Une étude relative à un centre hospitalo-universitaire8(*) a montré en 2011 que, en incluant l'examen interne (33 euros) et la radioscopie (33,40 euros), le tarif total versé au titre des frais de justice était de 204,40 euros9(*). Or la même étude estimait entre 426 et 470 euros, voire 1 000 euros dans certains cas, le coût réel moyen de l'autopsie dans un centre hospitalier universitaire, compte tenu du temps passé et du matériel utilisé. Sur une année, l'activité d'autopsie et de levée de corps était, dans cet établissement, déficitaire de près de 126 613 euros, pour des dépenses totales de 256 863 euros.
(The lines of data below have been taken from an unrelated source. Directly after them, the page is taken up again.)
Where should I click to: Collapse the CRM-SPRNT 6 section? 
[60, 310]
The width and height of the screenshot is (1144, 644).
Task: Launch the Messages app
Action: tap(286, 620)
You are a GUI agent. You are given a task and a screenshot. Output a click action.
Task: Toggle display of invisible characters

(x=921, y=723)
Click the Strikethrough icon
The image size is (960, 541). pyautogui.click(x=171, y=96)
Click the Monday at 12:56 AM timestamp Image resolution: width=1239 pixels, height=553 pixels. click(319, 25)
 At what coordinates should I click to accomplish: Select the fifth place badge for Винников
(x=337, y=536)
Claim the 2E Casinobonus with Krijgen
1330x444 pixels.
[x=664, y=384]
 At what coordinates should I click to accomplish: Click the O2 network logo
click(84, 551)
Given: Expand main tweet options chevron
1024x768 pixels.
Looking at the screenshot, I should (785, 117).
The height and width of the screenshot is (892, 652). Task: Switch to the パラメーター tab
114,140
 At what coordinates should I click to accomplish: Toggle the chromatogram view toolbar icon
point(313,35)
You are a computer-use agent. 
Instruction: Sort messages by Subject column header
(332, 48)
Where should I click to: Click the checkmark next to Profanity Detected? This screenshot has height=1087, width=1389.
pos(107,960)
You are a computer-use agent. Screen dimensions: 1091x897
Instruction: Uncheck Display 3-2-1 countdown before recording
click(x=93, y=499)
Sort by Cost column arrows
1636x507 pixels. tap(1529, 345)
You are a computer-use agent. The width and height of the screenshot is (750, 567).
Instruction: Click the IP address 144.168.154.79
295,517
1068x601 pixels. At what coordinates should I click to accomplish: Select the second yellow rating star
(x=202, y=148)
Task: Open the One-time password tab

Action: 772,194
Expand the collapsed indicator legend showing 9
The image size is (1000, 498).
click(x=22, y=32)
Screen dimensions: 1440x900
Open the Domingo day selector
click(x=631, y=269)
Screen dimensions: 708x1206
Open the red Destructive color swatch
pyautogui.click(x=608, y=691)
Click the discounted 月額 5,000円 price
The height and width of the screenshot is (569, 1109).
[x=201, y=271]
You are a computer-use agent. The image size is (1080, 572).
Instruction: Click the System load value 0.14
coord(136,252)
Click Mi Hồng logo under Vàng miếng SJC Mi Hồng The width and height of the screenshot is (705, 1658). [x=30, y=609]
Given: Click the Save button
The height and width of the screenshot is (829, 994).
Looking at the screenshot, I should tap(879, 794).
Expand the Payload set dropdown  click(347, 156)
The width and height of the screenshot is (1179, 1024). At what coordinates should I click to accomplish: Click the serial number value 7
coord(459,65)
Il convient toutefois de noter que, depuis 2011, les autopsies médico-légales sont financées sur dotation budgétaire lorsqu'une juridiction est rattachée à une structure hospitalière dédiée à la médecine légale ; elles restent toutefois payées à l'acte au tarif des frais de justice dans le cas contraire10(*).
* 5 La plupart des tarifs de prestations liées aux frais de justice sont inscrits aux articles A. 43-4 et suivants du code de procédure pénale.
* 6 Les délégués du procureur de la République (DPR) sont des citoyens ou des associations habilités par le procureur de la République pour participer à la mise en oeuvre de la politique pénale, à la demande et sous le contrôle du procureur (site du ministère de la justice, Le délégué du procureur de la République).
* 7 Ministère de la justice, Frais de justice : les tarifs applicables pour les médecins et psychologues, mis à jour le 27 mars 2025.
* 8 L. Benali, F. Abriat, C. Chevalier, S. Gromb, Coût des opérations thanatologiques au centre hospitalo-universitaire de Bordeaux, La revue de médecine légale (2011) 2, p. 125-131.
* 9 Tarif pour un cadavre frais (321,45 euros pour un corps en état de décomposition avancée).
* 10 Circulaire du 28 décembre 2010 relative à la mise en oeuvre de la réforme de la médecine légale.